**AIM**
Show every line of the material that contains the word "what".

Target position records
•••
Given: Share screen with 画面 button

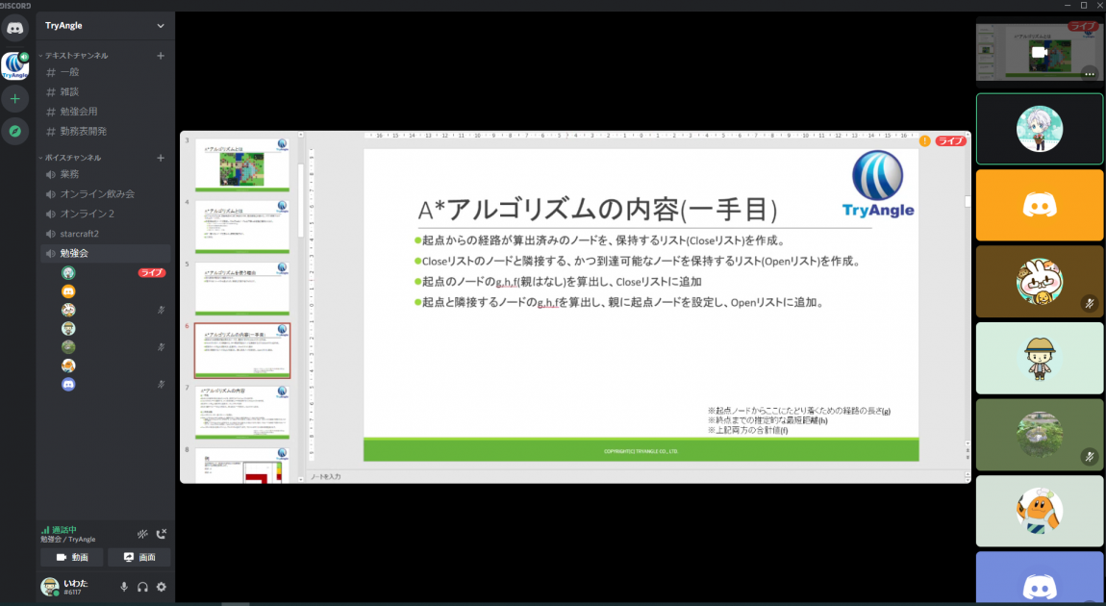Looking at the screenshot, I should tap(139, 557).
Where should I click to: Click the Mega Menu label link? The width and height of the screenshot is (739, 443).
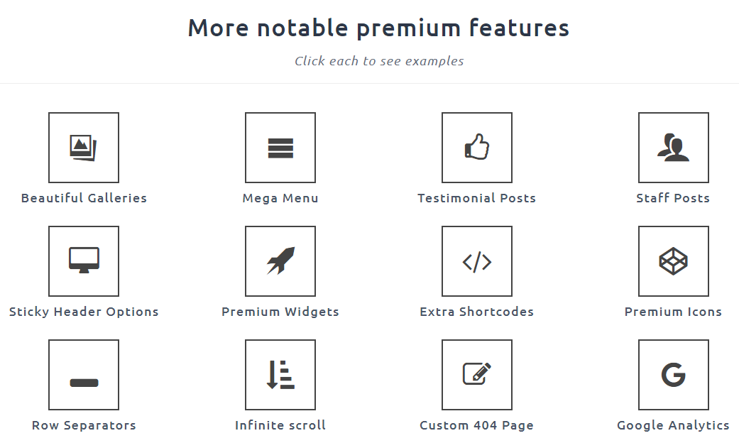pyautogui.click(x=280, y=198)
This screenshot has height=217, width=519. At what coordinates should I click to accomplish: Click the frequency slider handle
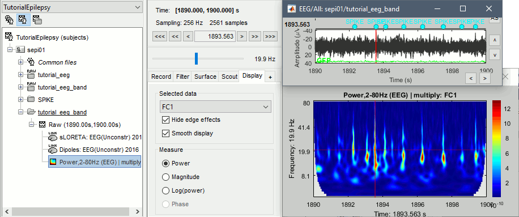[x=196, y=58]
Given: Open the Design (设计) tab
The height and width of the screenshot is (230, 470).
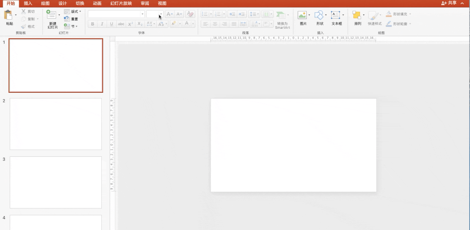Looking at the screenshot, I should tap(63, 3).
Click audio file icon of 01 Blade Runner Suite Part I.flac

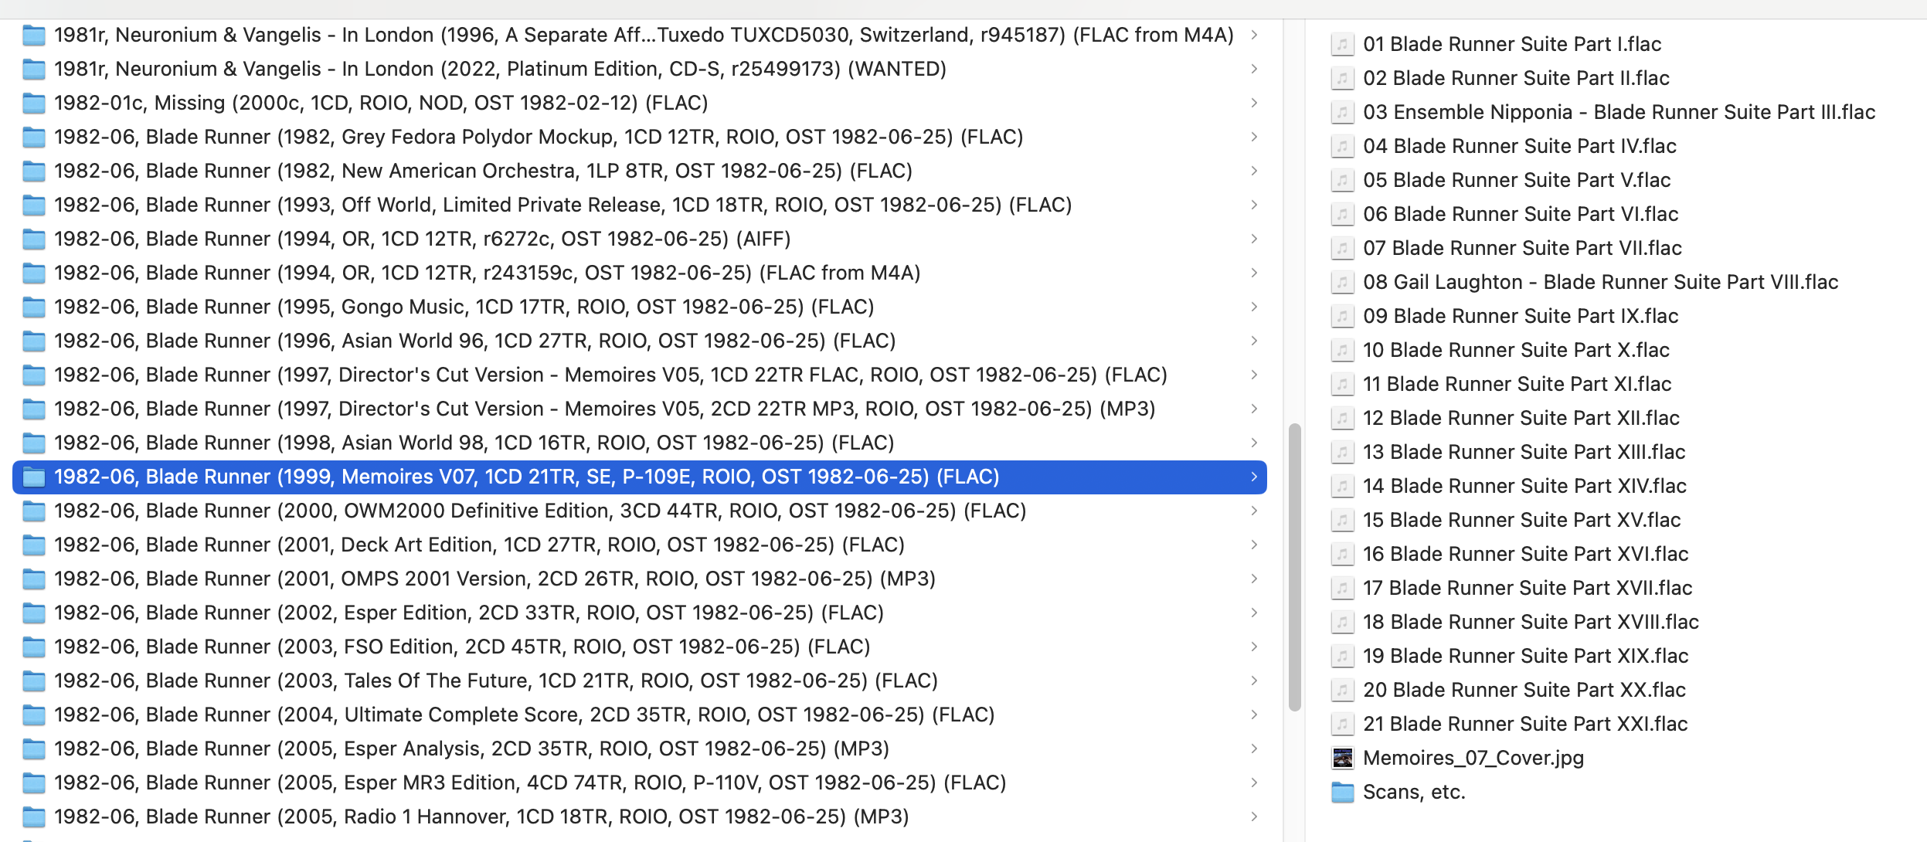1343,44
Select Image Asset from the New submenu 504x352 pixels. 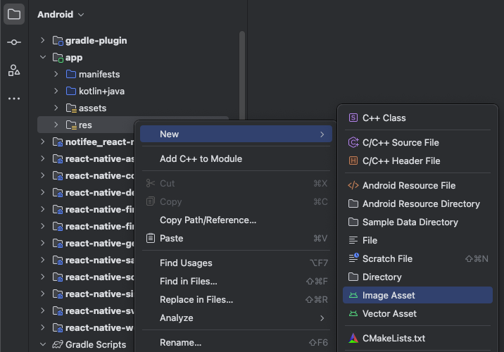click(389, 296)

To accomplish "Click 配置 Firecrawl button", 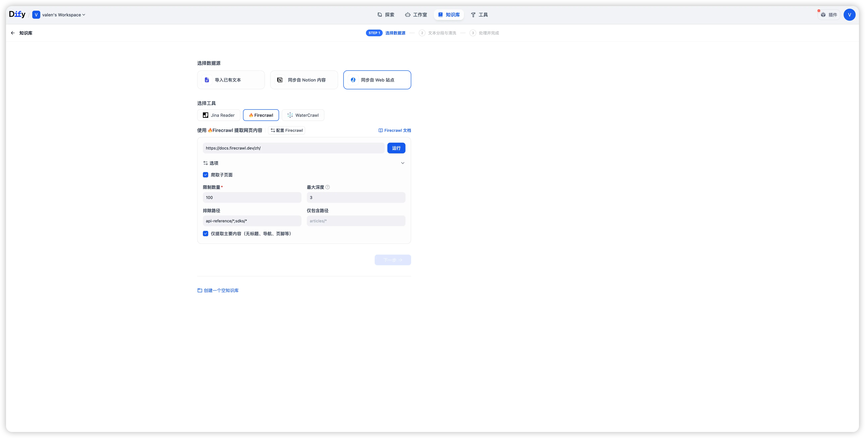I will [x=286, y=131].
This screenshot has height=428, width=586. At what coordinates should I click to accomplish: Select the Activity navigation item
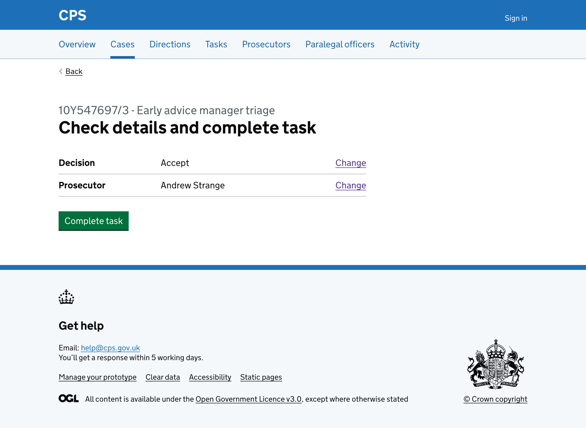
•••
**RESULT**
This screenshot has height=217, width=519. At what coordinates should I click to accomplish: Click the frequency slider handle
This screenshot has height=428, width=586. At what coordinates should I click to accomplish: Select the Activity navigation item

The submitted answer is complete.